Let me impart some wisdom from my own journey. Nothing can make a expensive speaker sound worse then the space in which it sits. Leave some room in the budget to treat the room. I spent years thinking that my definitive technology setup was overly bright for theater till I treated the room. Also keep in mind that each of these speakers will sound different in your room compared to where you heard them previously. All of the choices are good choices and would sound wonderful in 2 channel. But will all be under utilized in theater assuming your going to crossover to subs


----------



## Jungle Jack (Jul 28, 2009)

*Re: Big Outlay Planned - Lessons Learned*

Indeed. Bob Ludwig did a great Interview on I think Stereophile where he advocated quality Headphones over top notch gear when placed in a suboptimal room. For those not familiar, Bob Ludwig owns Gateway Mastering in Maine and is a legend. He Masters and does Remastering on the best of the best albums. He owns Speakers and Amplifiers in addition to other gear that most of us can only dream about.


----------



## cinco (Jul 6, 2012)

*Re: Big Outlay Planned - Lessons Learned*

True, the B&W bashing does tend to come from another forum. Mostly I have read them as being 'too warm' and 'not accurate'. To be honest, I'm not even sure I understand how to gauge speaker accuracy or what impact inaccurate sound has in a home theater environment? That said, probably should have said 'critical' feedback instead of 'negative' - which is of course is both insightful and appreciated. Certainly didn't mean to offend.

Probably also should have mentioned we aren't considering the Studio 100s, but rather the 60s. Just no showrooms in driving distance to demo the 60s. Is the power efficiency on these any better?

Ansat, thanks for your insight on treatments. I'm learning along this journey as I go, but would have guessed treatments were more to tame bass. This was the first I'd considered they'd do the same for highs ... something else to read up on!  The room will probably be used 90+% for movie viewing, with at least 3.1 configuration. Maybe the sets I'm looking at are overkill? Just trying to avoid buyers remorse, even if it means going a bit over budget.


----------



## ansat (Apr 22, 2011)

It is not taming the lows and highs that should be of concern but the how long the sound is lingering in the room.


----------



## Jungle Jack (Jul 28, 2009)

*Re: Big Outlay Planned - Lessons Learned*



cinco said:


> True, the B&W bashing does tend to come from another forum. Mostly I have read them as being 'too warm' and 'not accurate'. To be honest, I'm not even sure I understand how to gauge speaker accuracy or what impact inaccurate sound has in a home theater environment? That said, probably should have said 'critical' feedback instead of 'negative' - which is of course is both insightful and appreciated. Certainly didn't mean to offend.
> 
> Probably also should have mentioned we aren't considering the Studio 100s, but rather the 60s. Just no showrooms in driving distance to demo the 60s. Is the power efficiency on these any better?
> 
> Ansat, thanks for your insight on treatments. I'm learning along this journey as I go, but would have guessed treatments were more to tame bass. This was the first I'd considered they'd do the same for highs ... something else to read up on!  The room will probably be used 90+% for movie viewing, with at least 3.1 configuration. Maybe the sets I'm looking at are overkill? Just trying to avoid buyers remorse, even if it means going a bit over budget.

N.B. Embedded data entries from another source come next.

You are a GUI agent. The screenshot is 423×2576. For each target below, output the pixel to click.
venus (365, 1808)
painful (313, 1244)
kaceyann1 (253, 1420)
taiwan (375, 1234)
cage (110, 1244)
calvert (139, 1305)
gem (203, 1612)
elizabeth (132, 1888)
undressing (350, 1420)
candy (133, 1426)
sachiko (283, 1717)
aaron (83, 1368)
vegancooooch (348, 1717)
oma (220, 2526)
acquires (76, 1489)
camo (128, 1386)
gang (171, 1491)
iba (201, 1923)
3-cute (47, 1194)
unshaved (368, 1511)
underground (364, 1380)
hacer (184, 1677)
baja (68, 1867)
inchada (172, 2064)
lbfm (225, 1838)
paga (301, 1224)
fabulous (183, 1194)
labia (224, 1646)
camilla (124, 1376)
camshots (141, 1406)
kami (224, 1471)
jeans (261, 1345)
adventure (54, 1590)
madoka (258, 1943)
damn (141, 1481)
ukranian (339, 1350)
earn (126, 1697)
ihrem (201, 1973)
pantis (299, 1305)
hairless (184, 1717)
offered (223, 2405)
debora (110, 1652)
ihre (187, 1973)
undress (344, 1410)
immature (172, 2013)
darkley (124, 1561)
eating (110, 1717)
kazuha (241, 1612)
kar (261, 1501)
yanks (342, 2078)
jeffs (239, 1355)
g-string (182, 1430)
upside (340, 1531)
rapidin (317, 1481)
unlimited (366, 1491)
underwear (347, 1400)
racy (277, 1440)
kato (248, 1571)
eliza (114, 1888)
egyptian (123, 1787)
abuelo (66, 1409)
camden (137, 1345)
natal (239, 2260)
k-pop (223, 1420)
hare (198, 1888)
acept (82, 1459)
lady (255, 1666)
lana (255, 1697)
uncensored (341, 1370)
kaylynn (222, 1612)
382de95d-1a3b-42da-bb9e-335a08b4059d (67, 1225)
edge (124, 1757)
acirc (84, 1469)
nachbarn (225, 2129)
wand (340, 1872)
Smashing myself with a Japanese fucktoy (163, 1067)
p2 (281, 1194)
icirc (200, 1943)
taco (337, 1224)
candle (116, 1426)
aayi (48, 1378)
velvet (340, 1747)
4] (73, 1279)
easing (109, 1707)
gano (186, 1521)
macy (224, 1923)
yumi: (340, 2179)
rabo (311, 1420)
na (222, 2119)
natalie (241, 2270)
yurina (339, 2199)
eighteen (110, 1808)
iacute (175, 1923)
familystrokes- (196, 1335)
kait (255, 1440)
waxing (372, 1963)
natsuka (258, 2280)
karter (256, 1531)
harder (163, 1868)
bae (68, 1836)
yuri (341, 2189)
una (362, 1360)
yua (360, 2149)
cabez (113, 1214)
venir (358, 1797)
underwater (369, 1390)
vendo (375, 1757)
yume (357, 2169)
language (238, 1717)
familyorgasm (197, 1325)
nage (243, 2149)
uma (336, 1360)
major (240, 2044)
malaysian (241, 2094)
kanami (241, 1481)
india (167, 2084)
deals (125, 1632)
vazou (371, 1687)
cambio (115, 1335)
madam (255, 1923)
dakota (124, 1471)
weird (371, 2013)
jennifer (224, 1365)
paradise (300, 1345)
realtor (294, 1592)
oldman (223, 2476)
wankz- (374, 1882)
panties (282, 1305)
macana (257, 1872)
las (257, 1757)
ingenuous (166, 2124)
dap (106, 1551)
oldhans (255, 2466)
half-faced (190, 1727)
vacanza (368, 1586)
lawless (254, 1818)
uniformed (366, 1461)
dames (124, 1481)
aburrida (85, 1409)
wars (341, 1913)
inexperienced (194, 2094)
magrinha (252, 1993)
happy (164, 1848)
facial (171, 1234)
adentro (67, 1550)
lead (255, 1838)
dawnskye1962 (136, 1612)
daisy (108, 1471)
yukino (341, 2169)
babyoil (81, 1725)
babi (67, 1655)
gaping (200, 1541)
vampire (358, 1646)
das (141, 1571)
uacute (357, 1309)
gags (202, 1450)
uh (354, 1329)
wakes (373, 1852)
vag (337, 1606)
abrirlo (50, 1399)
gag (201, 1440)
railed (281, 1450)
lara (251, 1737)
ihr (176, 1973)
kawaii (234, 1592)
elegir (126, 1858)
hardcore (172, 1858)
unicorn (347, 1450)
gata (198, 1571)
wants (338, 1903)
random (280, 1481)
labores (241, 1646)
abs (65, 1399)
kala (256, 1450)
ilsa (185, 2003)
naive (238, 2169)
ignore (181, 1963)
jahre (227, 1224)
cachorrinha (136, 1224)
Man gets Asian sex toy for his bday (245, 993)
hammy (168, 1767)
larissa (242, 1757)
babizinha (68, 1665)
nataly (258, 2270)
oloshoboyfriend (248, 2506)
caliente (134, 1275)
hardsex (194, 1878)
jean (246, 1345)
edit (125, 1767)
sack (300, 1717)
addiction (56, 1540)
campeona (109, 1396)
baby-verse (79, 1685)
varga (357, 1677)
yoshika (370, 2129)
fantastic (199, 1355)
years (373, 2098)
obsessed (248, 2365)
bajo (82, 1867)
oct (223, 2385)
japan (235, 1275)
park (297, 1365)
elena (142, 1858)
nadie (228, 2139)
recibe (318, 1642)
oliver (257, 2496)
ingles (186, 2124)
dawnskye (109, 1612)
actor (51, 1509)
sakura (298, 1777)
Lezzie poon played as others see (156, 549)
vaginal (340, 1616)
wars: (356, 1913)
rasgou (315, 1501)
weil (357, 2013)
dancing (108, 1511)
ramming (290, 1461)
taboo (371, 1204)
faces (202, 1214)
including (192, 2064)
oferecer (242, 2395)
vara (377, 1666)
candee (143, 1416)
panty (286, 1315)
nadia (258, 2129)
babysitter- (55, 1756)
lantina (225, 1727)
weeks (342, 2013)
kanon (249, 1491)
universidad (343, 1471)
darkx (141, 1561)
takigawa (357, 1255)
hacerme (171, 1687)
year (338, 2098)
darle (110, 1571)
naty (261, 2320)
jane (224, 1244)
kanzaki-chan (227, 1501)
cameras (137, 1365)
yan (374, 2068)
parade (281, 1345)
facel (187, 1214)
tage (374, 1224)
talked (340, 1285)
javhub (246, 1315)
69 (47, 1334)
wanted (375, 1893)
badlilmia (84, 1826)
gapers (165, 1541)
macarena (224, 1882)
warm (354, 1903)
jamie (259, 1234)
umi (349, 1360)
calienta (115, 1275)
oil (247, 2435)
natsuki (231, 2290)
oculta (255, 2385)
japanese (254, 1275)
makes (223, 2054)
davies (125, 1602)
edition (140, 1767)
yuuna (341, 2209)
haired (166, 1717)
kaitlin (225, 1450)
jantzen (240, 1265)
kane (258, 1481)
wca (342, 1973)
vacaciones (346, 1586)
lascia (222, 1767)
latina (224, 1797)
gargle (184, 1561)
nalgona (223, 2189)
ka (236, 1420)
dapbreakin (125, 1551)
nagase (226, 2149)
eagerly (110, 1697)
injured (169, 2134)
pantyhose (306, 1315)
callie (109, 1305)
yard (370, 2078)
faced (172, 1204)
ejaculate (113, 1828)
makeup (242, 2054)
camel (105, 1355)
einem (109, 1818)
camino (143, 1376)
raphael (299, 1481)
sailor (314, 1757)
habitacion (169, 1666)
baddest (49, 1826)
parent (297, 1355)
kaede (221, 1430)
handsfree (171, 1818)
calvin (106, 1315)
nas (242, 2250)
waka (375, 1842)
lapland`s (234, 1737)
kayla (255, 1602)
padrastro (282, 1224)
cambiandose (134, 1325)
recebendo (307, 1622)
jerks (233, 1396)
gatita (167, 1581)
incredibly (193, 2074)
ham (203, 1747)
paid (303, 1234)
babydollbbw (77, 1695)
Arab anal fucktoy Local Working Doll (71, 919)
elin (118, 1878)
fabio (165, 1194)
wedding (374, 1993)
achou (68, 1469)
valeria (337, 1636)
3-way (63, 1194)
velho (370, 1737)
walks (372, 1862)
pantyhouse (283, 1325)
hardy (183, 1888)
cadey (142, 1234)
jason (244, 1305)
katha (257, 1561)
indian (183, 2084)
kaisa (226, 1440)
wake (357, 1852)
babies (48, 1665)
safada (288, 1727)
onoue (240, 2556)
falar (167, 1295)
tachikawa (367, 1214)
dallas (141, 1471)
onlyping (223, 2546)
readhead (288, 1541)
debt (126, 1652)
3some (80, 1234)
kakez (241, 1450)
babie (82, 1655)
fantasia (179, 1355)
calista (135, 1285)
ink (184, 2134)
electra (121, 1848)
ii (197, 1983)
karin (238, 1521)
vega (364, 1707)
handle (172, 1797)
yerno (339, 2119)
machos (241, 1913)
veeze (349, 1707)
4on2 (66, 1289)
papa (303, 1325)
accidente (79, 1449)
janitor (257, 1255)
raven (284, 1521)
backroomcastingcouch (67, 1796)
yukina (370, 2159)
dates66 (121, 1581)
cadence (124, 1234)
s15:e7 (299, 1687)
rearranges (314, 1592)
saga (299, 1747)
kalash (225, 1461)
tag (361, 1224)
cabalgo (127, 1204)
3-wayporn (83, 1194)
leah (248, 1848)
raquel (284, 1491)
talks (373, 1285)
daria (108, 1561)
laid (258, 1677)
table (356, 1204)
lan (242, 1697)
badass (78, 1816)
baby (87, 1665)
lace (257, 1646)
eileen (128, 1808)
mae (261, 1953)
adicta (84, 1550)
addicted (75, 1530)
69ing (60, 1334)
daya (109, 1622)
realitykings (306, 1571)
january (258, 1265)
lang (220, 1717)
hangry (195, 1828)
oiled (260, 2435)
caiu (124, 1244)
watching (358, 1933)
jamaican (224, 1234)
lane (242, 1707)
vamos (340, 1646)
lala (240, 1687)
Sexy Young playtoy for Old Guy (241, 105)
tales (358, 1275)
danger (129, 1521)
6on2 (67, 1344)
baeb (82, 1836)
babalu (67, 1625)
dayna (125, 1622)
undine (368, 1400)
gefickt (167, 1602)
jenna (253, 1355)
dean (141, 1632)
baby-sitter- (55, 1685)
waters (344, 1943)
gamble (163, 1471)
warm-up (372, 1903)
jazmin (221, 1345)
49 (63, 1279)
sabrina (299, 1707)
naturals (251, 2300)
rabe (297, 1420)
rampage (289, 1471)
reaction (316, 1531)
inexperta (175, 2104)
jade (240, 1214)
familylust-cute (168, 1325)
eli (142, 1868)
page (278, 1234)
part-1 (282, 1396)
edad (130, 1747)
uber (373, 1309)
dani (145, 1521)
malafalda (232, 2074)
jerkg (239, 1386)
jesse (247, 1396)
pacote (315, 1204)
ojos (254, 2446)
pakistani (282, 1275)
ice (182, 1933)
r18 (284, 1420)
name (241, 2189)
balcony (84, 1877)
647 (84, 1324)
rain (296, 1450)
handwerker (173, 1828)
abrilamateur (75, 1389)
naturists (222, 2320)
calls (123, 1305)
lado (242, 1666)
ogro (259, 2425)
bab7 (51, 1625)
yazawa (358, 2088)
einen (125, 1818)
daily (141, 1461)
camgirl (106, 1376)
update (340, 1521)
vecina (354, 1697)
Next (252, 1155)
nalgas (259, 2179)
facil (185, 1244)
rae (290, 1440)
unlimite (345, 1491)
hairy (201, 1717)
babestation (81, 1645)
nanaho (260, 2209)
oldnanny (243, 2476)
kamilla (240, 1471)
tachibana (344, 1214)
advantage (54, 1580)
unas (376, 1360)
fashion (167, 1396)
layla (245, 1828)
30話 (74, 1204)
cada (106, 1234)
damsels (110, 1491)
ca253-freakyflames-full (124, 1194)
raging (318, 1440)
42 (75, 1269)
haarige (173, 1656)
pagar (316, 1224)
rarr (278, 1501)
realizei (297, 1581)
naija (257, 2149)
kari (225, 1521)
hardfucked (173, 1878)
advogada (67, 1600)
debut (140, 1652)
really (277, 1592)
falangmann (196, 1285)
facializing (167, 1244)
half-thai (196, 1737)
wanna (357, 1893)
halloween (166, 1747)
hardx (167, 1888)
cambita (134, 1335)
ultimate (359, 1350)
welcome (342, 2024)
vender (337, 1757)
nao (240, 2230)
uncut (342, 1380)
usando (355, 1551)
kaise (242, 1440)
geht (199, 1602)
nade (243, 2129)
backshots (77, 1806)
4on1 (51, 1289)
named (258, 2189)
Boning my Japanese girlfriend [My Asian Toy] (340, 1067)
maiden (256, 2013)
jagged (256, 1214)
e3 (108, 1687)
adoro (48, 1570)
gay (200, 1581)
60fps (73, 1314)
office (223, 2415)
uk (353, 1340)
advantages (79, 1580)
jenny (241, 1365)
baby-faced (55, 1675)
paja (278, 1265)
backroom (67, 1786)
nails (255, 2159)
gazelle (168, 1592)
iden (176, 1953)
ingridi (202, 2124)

The 60's should be a smidge easier to drive. Given how skewed towards HT your listening is going to be, I would seriously consider at least auditioning the Klipsch Reference Series. They are ridiculously efficient. They can achieve Reference Levels with a handful of Watts which means no need for an Outboard Amplifier or even concerns about how close to the specifications an AVR is. This would allow you to focus almost solely on reliability and features. While some find Horns to be too upfront, I think they sound outstanding in HT. While I still prefer Focals, I do listen to a decent amount of Music.


----------



## ansat (Apr 22, 2011)

*Re: Big Outlay Planned - Lessons Learned*

Also Check golden ear and deftech. With almost all theater and gaming. As long as you have a good sub or two you could even get away with 7 really good monitors.


----------



## TypeA (Aug 14, 2010)

*Re: Big Outlay Planned - Lessons Learned*

Very interesting read and impressive observations cinco :T

Ive found that outboard amps give my speakers more grunt and theyre more snappy. This has applied to any speaker Ive owned even if they werent considered hard to drive. The improvement applies especially in bottom end and especially for increased music performance. As a personal example, I adore the experience of multi-channel music with my 60 pound Sherwood receiver but I know for a fact that it would never be the same experience without the dedicated 90 pound Emotiva amp providing the power for that experience. That having been said would I get a lesser speaker, that I didnt love as much, so I could afford an external amp? Absolutely not! Get the speakers you like and if budget permits thereafter I highly recommend you at least try an amp.

Again, great observations and thanks for sharing your experiences with us.


----------



## cinco (Jul 6, 2012)

*Re: Big Outlay Planned - Lessons Learned*

Okay, so I gave in to temptation and made my way to the 2nd dealer with the Paradigm setup. While he was setting things up, he had me keep entertained by listening to a pair of Sonus Toy Towers. I've got to admit, had never heard of this brand before and was completely taken by surprise. For the first time, I experienced imagining to the point where I swore there was a center channel playing during the 2-ch demo - even with my eyes open. The sound was incredibly detailed and clear. It was actually pretty amazing.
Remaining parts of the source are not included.